Five years ago, Kinau's husband, Ivan, left her and the big island of Hawaii for the mainland and another woman, and Kinau is still obsessed with his absence. When he returns after the gruesome death of his stepson, Kinau must confront not only the man Ivan has become but the memory of her mother-a woman who tore through husbands like a shark at feeding time-and the gods and ghosts that inhabit the island. Finally, Kinau is able to let go of the past. Ball's excellent first novel is a sad and mystical tale, recalling a world like Alice Hoffman's where humans and magic coexist. Her narrative flows as smoothly as the ocean currents and the sharks that inhabit her story. Highly recommended. [Previewed in Prepub Alert, LJ 12/96.]-Ellen Flexman, Indianapolis-Marion Cty. Public Lib., Ind.
Passion, once cooled, undergoes irreversible changesso runs the theme of Hawaii-born, Florida-based Ball's insightful if somewhat overextended debut.
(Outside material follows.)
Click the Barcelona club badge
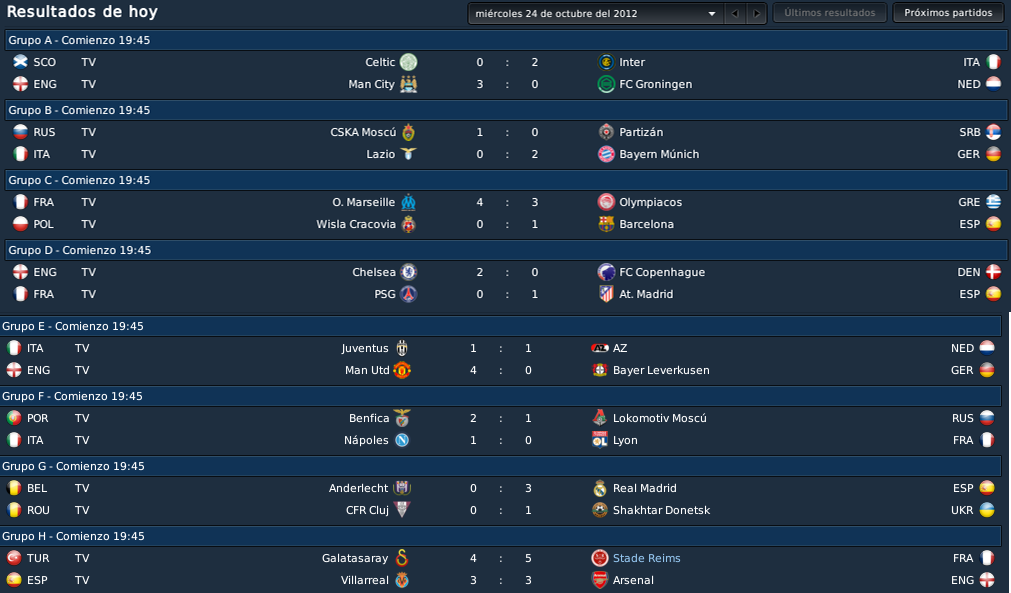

Kinau keeps busy in her greenhouses on the slopes above Hilo, still trying after five years to forget her husband Ivan, who ran off to the mainland with a rich woman he'd rescued from a broken hotel elevator. When the woman's son appears on Kinau's doorstep, however, the past comes rushing back, and when the teenager manages to get himself killed by a shark a day later, the tragedy insures that the past and present will collide. Ivan flies in after hearing the news, and Kinau takes him back, even though it's clear that he has greatly changed. This new Ivan puts a bounty on sharks, so that their bodies pile up in Hilo's streets as fishermen from all over the island go into a killing frenzy; this Ivan refuses to take care of the boy's cremation when his body is eventually recovered, leaving that task to Kinau; this Ivan goes guiltily back and forth between his women, the boy's mother having joined him after he proves reluctant to return to the mainland. Only when he does the unthinkable, bringing the wrath of a nearby volcano down on the islanders, does Kinau finally accept that Ivan is an angry, unstable, unreliable figure. And like her mother before her, who made sure that her men (Kinau's father included) hit the road when she was done with them, she sends Ivan a message in no uncertain terms.
A probing tale of a woman scorned, Hawaiian-style, with a rich texturing of emotions, but also with historical (Captain Cook) and quasi-mythical (shark men) elements tacked on that are more affected than effective.